PROBLEM TO SOLVE: Only the lines below from the one that contains "02 9264 5888 (135, 31)" through the one that contains "Sideline (47, 743)" should appear in your answer, exact and without pictures.
----------------------------------------
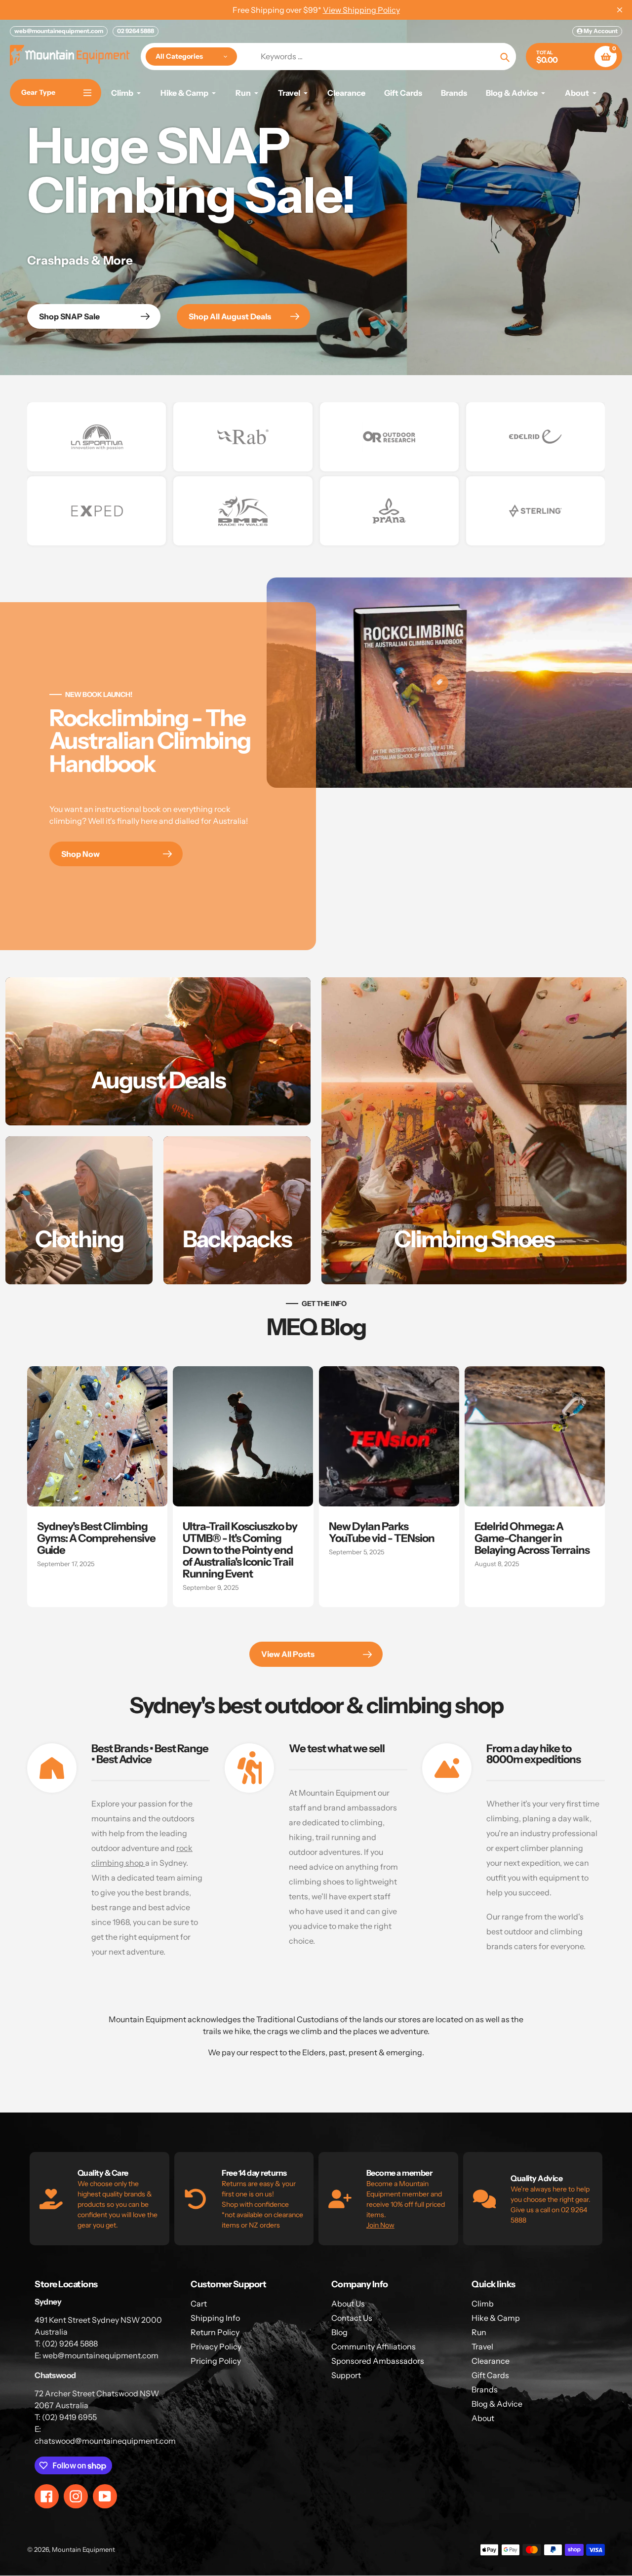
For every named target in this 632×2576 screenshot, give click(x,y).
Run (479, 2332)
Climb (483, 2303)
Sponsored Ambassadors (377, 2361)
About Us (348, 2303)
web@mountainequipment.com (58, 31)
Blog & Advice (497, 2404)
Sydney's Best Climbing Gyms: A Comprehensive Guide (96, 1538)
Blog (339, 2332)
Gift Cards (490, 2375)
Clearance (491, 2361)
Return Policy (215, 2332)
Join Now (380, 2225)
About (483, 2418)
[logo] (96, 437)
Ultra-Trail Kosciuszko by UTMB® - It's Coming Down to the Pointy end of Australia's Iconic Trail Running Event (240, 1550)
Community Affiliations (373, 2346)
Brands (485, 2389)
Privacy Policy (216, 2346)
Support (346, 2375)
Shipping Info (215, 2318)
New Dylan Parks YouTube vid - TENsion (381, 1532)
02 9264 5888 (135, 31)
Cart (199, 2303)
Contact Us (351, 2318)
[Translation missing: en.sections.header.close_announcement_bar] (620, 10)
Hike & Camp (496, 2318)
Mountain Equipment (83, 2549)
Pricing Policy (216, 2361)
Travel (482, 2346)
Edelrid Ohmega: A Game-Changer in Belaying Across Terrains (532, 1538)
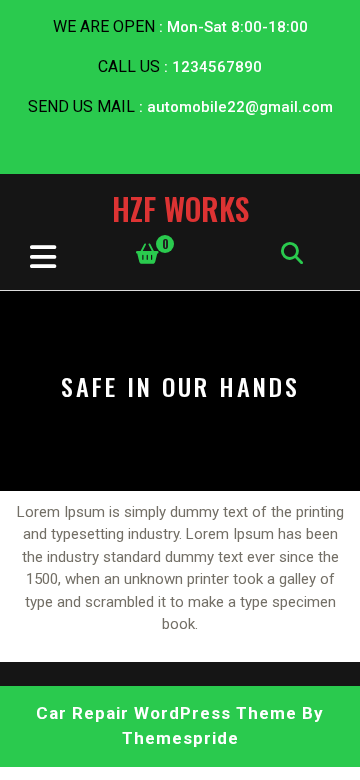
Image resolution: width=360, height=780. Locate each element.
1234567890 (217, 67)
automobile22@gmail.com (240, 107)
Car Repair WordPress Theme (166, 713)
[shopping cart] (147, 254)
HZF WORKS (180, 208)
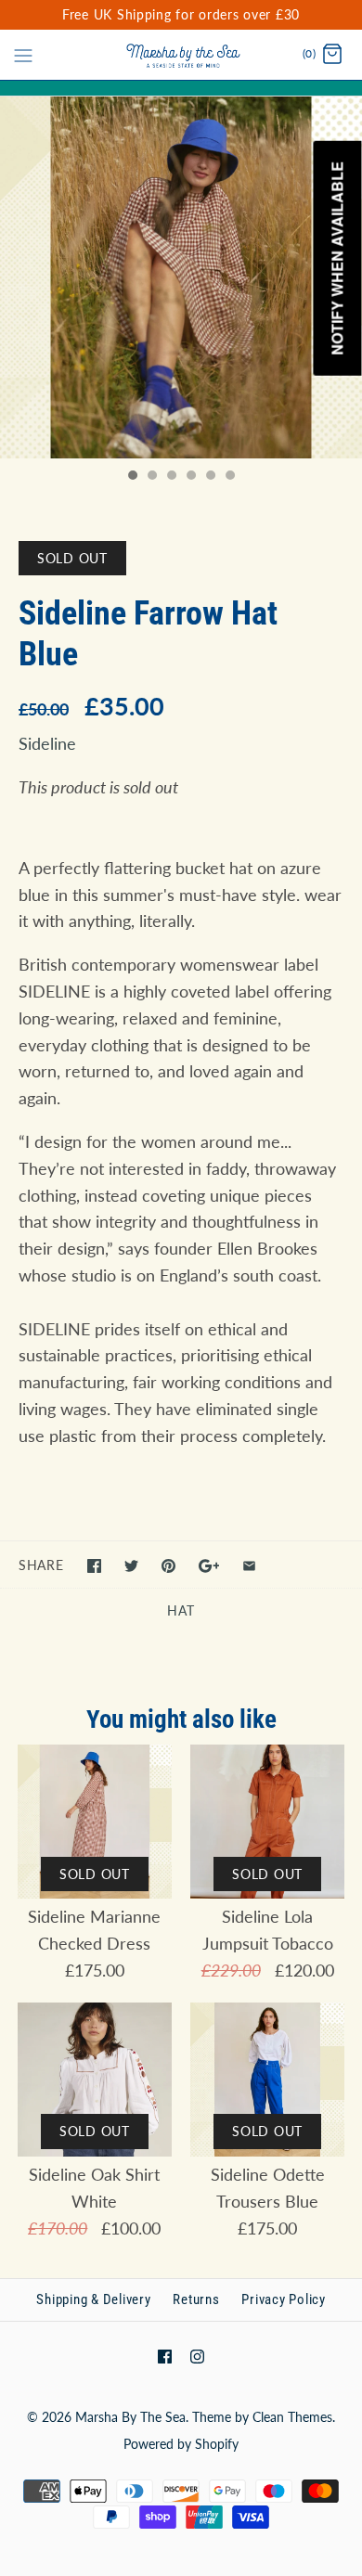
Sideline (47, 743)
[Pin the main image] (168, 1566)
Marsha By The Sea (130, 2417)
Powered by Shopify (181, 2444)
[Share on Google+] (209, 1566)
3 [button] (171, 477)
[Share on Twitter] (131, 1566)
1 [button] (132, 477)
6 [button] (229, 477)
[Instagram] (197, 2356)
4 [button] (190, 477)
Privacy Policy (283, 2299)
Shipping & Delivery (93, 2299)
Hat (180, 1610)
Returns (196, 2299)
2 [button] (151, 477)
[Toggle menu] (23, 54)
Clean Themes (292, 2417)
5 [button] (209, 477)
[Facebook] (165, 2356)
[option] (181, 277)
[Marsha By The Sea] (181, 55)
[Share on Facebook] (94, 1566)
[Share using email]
----------------------------------------
EXERCISE OUTPUT:
02 9264 5888 (135, 31)
Cart (199, 2303)
Contact Us (351, 2318)
[Translation missing: en.sections.header.close_announcement_bar] (620, 10)
Hike & Camp (496, 2318)
Mountain Equipment (83, 2549)
Pricing Policy (216, 2361)
Travel (482, 2346)
Edelrid Ohmega: A Game-Changer in Belaying Across Terrains (532, 1538)
Image resolution: width=360, height=780. Locate each element.
1234567890 (217, 67)
automobile22@gmail.com (240, 107)
Car Repair WordPress Theme (166, 713)
[shopping cart] (147, 254)
HZF WORKS (180, 208)
Sideline (47, 743)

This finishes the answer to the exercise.